ヒメキンカライソギンチャクは、ジンゴロウヤドカリが背負う巻貝の上に付着し、その貝殻を自らの体で覆いながら“増築”していくという、非常に珍しい生態を持ちます。
2022年に Stylobates calciferの学名で新種記載されましたが、学名の“カルシファー”は、イソギンチャクがヤドカリの貝殻をまるで“動く城”のように改造する姿から、『ハウルの動く城』に登場する火の悪魔にちなみます。
確かにカルシファーぽいですね。
さて。
先月採集したジンゴロウはヒメキンカラを背負っていませんでした(こういう例はときどきあります)。
そこで、先日、イソギンチャク付きヤドカリが複数確保できたので試しに同居させてみました。

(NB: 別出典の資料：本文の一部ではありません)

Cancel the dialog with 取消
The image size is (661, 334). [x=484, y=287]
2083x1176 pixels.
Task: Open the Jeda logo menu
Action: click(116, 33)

大柄なイソギンチャク無し個体が小柄な個体の貝殻からイソギンチャクだけを剥がして奪うのでは?と予想したのですが、今朝見ると、なんと小型個体の貝殻を丸ごと奪って“引っ越し”していました。奪った貝殻は明らかに小さいはずですが、お構いなし。
一方、宿から追い出された格好のヤドカリは、大きすぎる貝殻の中でじっとしていました。
さすがにこの大きさの貝だと不釣り合いなので、このコは予備水槽にあるヒメキンカラ付き貝殻に入居させます。
やはり、ジンゴロウヤドカリにとってヒメキンカライソギンチャクは奪ってまで手に入れたいアイテムのようです。